For parenteral injection, liquid preparations can be formulated in
solution in aqueous polyethylene glycol solution.
[0032] Aqueous solutions suitable for oral use can be prepared by
dissolving the active component in water and adding suitable
colorants, flavors, stabilizing, and thickening agents as desired.

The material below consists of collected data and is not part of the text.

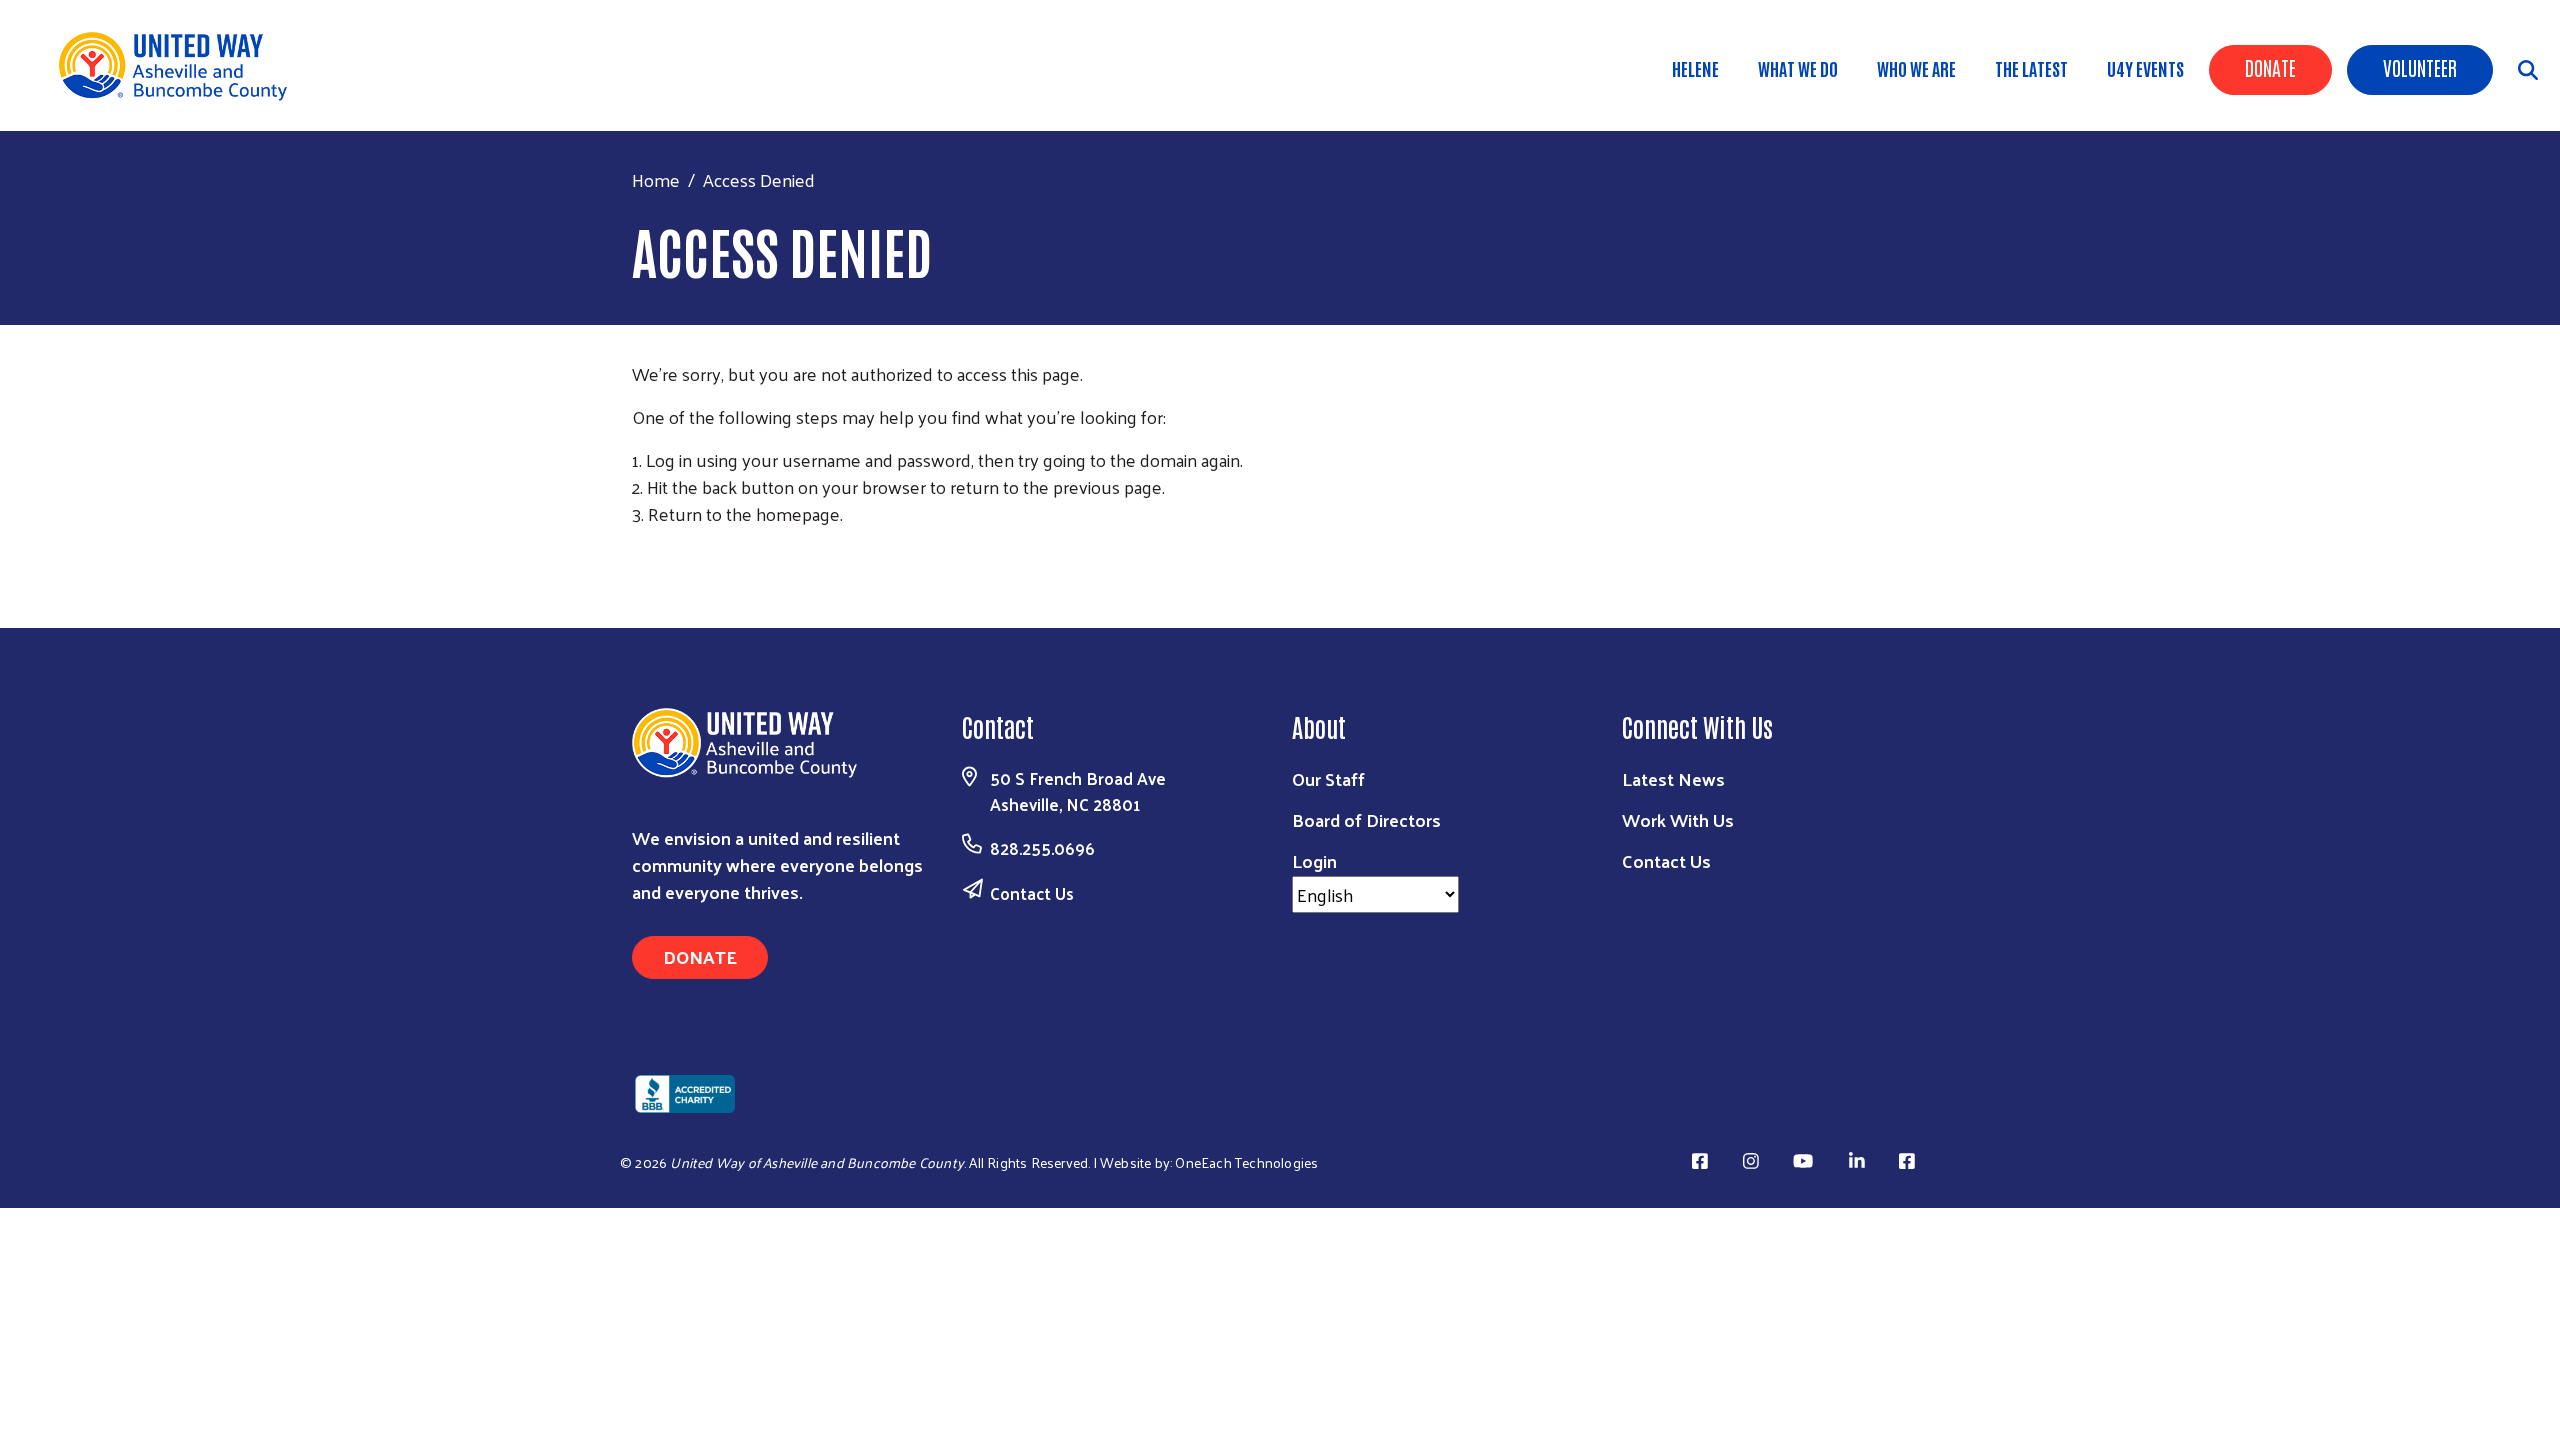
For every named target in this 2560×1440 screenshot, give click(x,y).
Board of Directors (1366, 819)
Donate (2270, 67)
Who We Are (1916, 68)
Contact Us (1032, 893)
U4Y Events (2145, 68)
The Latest (2031, 68)
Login (1314, 860)
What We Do (1798, 68)
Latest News (1673, 778)
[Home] (180, 65)
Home (656, 179)
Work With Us (1678, 819)
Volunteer (2420, 67)
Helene (1695, 68)
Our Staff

Aqueous suspensions suitable for oral use can be made by dispersing
the finely divided active component in water with viscous material,
such as natural or synthetic gums, resins, methyl cellulose, sodium
carboxymethyl cellulose, and other well-known suspending
agents.
[0033] The pharmaceutical preparations are preferably in unit
dosage form. In such form, the preparations are subdivided into
unit doses containing appropriate quantities of the active
component. The unit dosage form can be a packaged preparation, the
package containing discrete quantities of preparation, such as
packeted tablets, capsules, and powders in vials or ampules. Also,
the unit dosage form can be a capsule, tablet, cachet, or lozenge
itself, or it can be the appropriate number of any of these in
packaged form.
[0034] The pharmaceutical preparations can be provided as a drug
product comprising a bile acid sequestrant, a biguanide, and one or
more additional active ingredients selected from the group
consisting of a sulfonylurea and insulin. Two or more of the
pharmaceutical preparations can be provided in the drug product as
a combination single dosage form (when appropriate) and packaged
with instructions for use, with the remaining pharmaceutical
preparations (if any) included in a single container or package
with the combination single dosage form with instructions for
co-administration use.
[0035] Exemplary embodiments of the invention will be further
described for illustrative purposes with reference to the following
non-limiting examples.
EXAMPLES
Example 1
Administration of Colesevelam to Diabetic Patients Taking
Metformin, a Sulfonylurea or Both.
[0036] A prospective, randomized, double-blind, placebo-controlled,
parallel group study, consisting of a 5-week, placebo run-in period
(i.e., 1 week of screening and then 4 weeks of placebo treatment)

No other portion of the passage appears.